The older birds in my flock of readers will remember the great movie, “The Birds” which was a Hitchcock classic. Get the flick somehow if you need some Halloween fear without too much gore. It is a psycho-thriller, where birds start behaving badly on an island and begin attacking the residents. Well, I too have some bird business going on that is giving me some very psycho-ugly thoughts.
I love birds. I like how they sing, how they fly and how as a community they do many cool things. I always look at them, flying south for the winter as a group, and they don’t need membership cards. After a field is tilled or watered, zillions will collect for a big bug brunch. And have you seen the big vultures that congregate together in large, random trees? Birds are beautiful and one of God’s better ideas. So what is the down side?
I support dove hunters because it is a sport, it brings joy to its players, there are plenty of birds and it is good for the economy. In the last couple of years, I have been thinking about killing birds, but just those in my back yard. I have lived over 20 years in the same residence, but the bird business has become bad. Although I love hearing the bird banter in the cool mornings with the windows open, but alas, when I go in the back or front yards, the birds have bombed my cars and concrete with reckless abandon.
I used to watch “House” and worry about the disease implications of bird poop. I have grandkids, and that is nasty stuff to have around little hands and feet. I have tried different strategies like trimming trees, putting goo on wires where they like to hang out and a few other things, but none are working. I first became aversive to pigeons back in the day when they created problems at the junior high school where I worked. Some of our valley main streets are eco-disasters because of the fecal funk of our feathered friends.
It’s not just the doo-doo that they do! They shed feathers as well, and most residents won’t notice this feather phenomenon. Well, Jimbo, when he moved to his working class neighborhood, was lucky enough to get a place with a pool. Feathers in the pool! Who would have thought it to be a problem? There are a lot of them, and their texture makes them want to stick to the sides of the pool.
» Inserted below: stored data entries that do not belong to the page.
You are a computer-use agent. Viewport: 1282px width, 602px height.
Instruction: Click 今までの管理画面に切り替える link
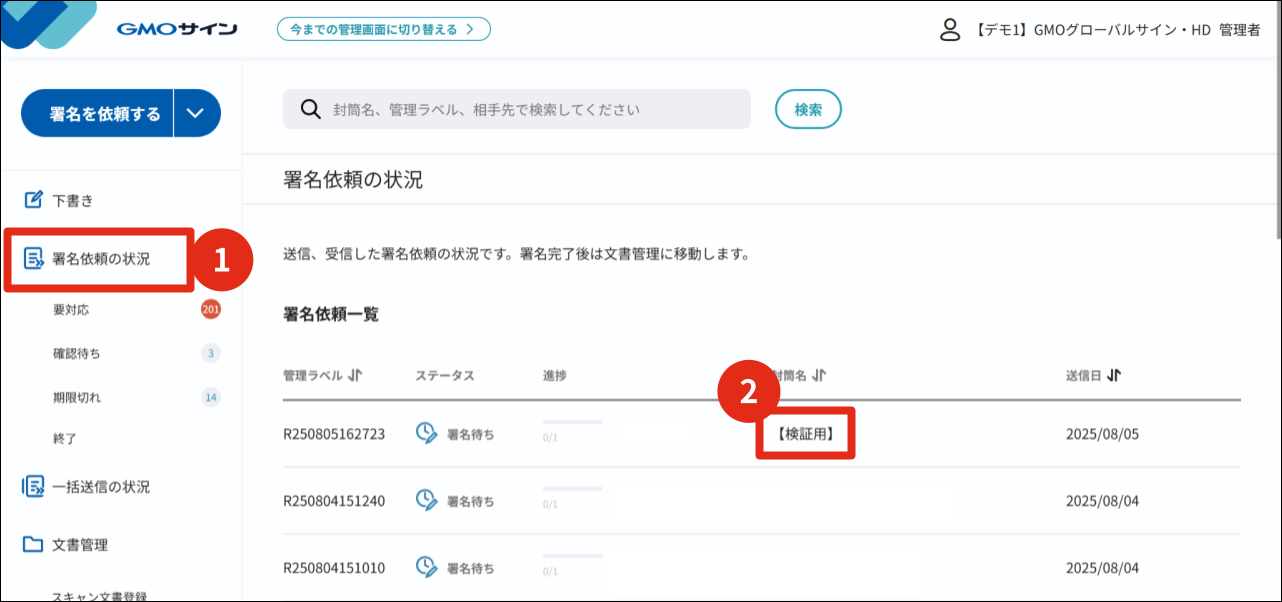383,29
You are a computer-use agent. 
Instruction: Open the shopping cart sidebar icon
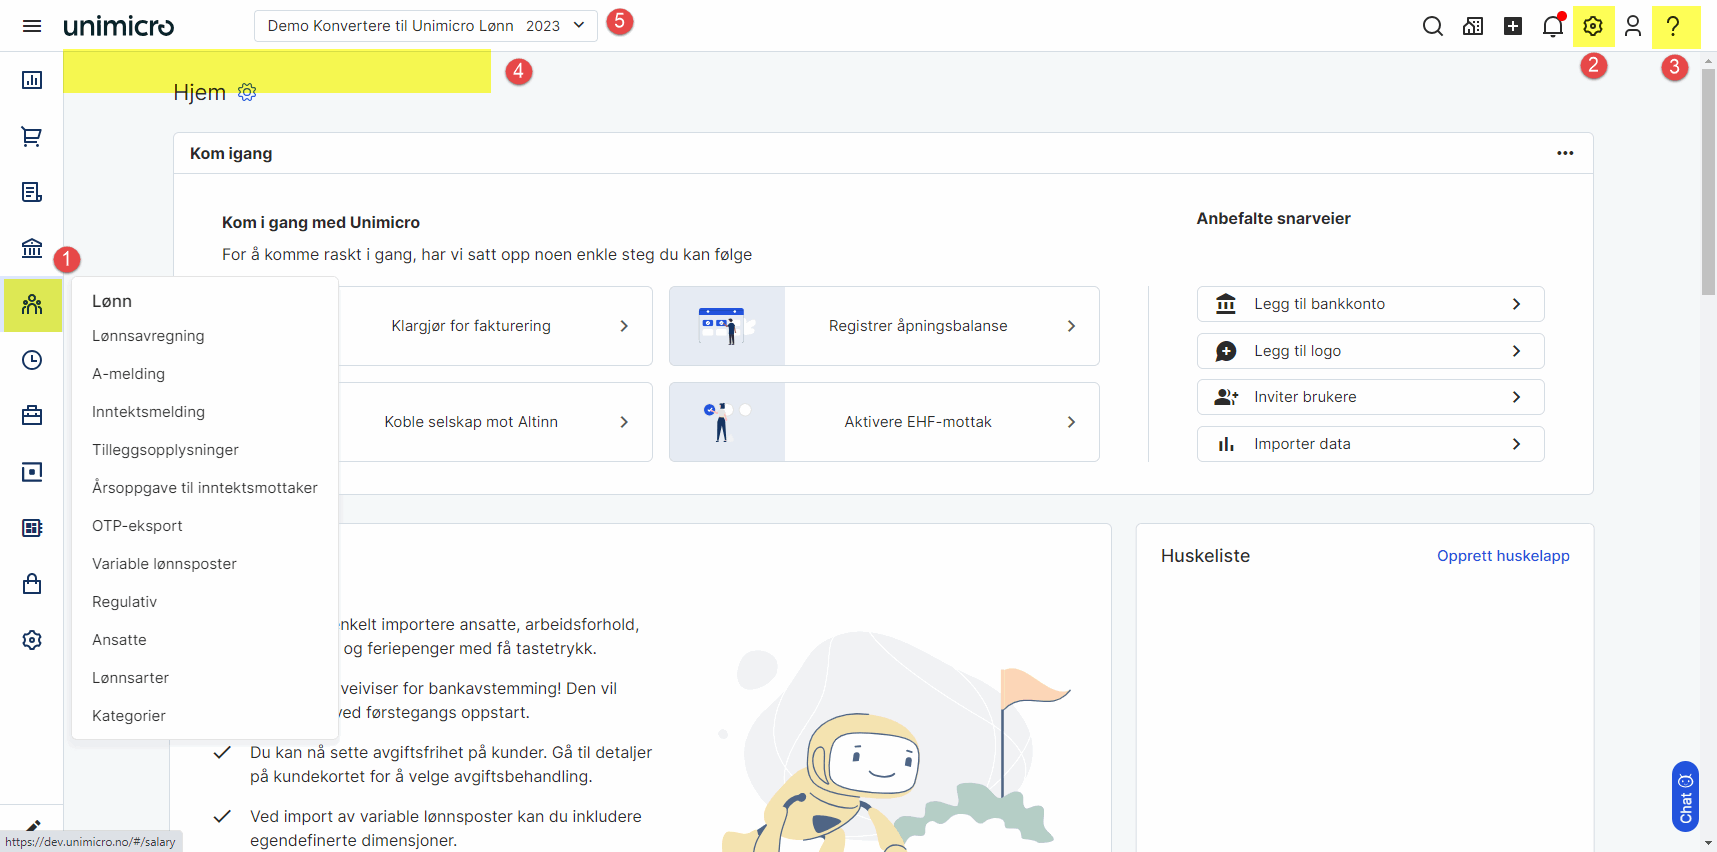pos(32,137)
Every morning my brush and me are getting busy about cleaning the sides of the pool, and let me tell you their plumage is a problem. Feathers plus chlorine equal glue. It is very hard to get the feathers off the side.
Don’t worry. Don’t call the SPCA, PETA or the local branch of “save the doves.” I don’t own a weapon, and it doesn’t make me mad enough to get a BB gun or slingshot. I have peace with this fallen world. I can accept that chaos is part of the last days. Wait a minute… I’m going to Google “Rent a Hawk!”